§ Exercise requirements:
Return each line of the records holding the string "agent".

§ The data:
┏━━

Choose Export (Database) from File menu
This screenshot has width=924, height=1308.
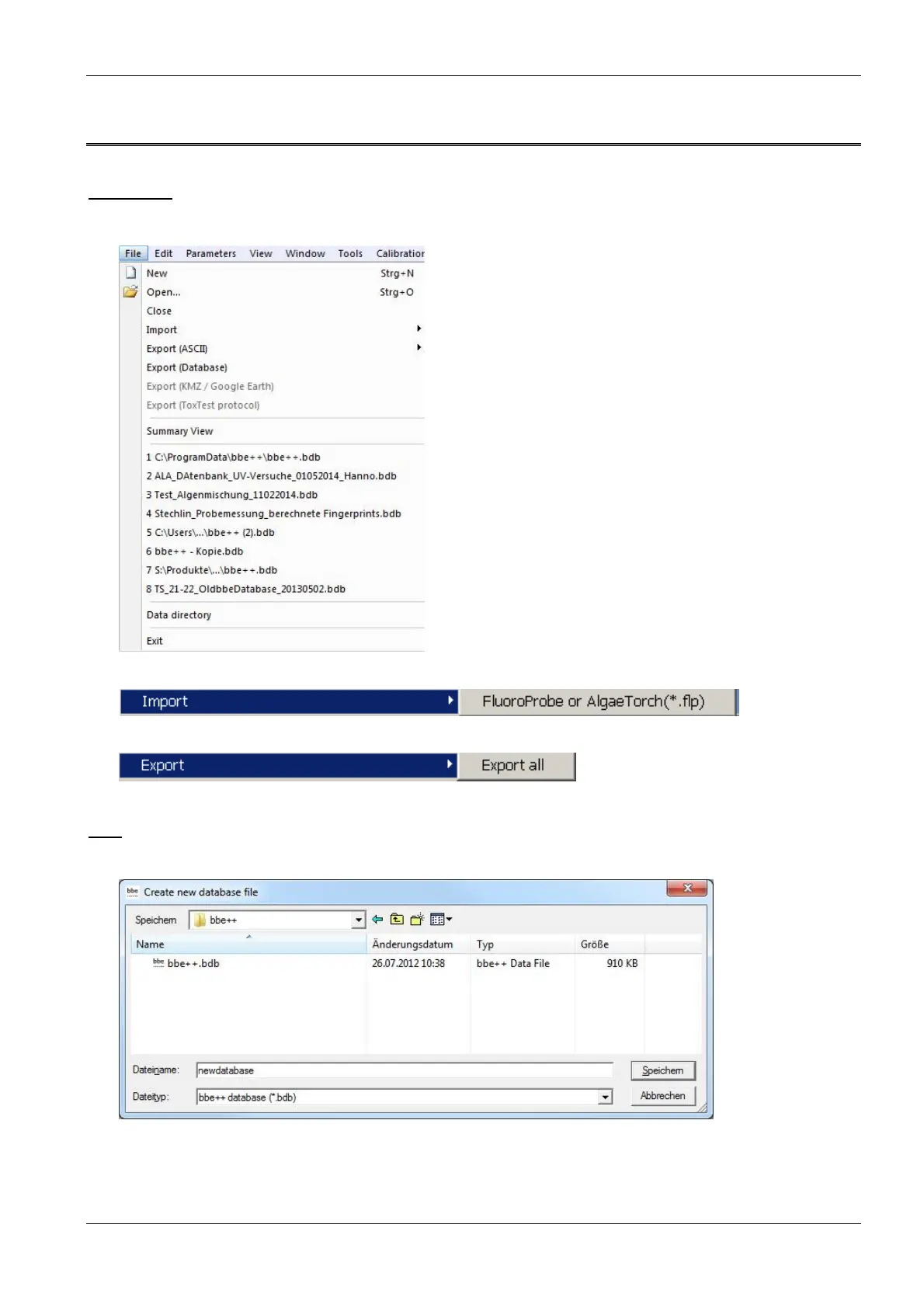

┗━━
┏━━

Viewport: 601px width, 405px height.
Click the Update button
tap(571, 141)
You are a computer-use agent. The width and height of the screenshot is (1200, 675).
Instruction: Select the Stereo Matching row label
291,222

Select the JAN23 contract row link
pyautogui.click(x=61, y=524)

┗━━
┏━━

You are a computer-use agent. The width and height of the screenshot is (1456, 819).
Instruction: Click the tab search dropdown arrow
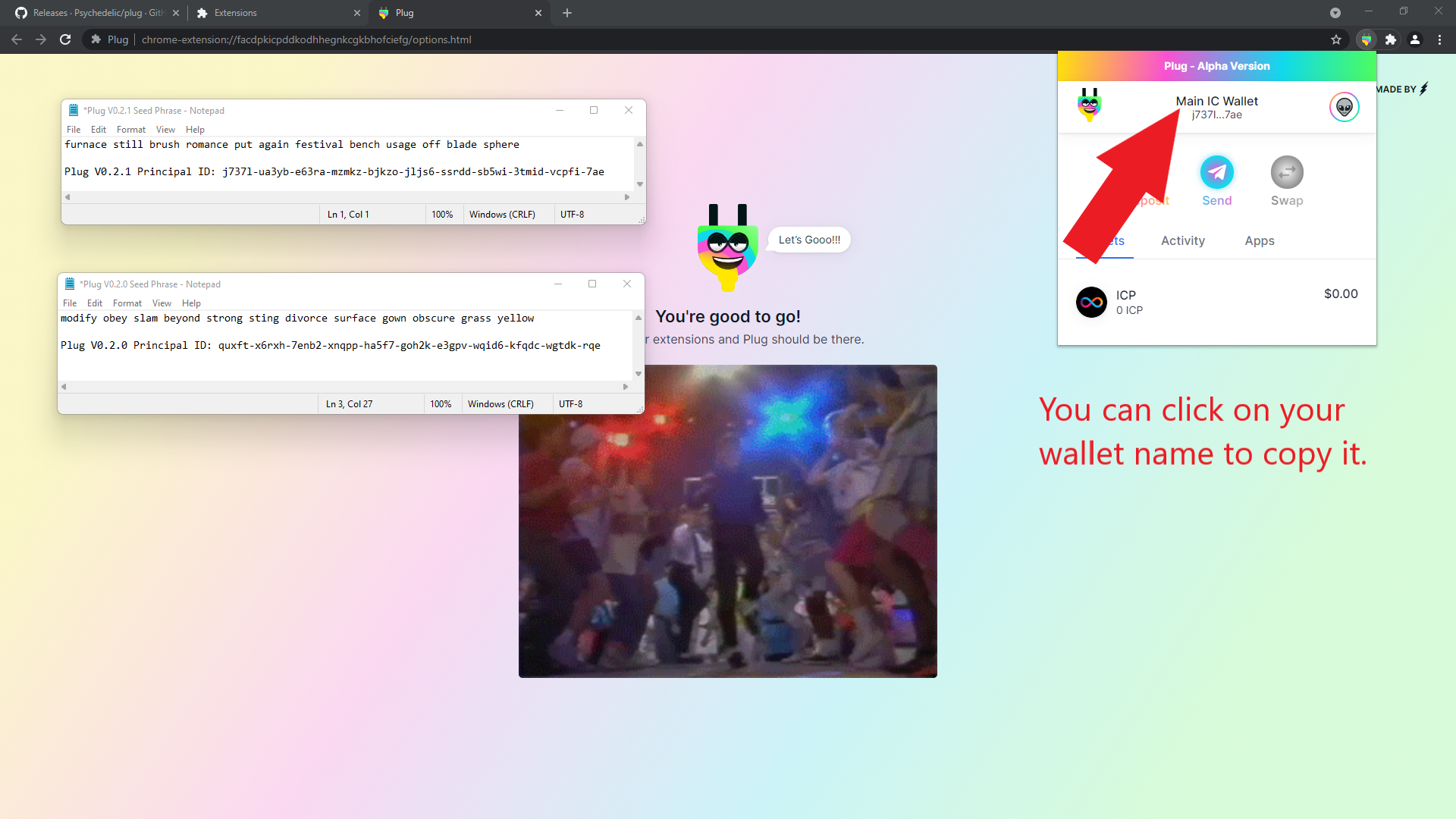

┗━━

§ Exercise answer:
You are a computer-use agent. The width and height of the screenshot is (1200, 675).
You are a computer-use agent. The width and height of the screenshot is (1456, 819).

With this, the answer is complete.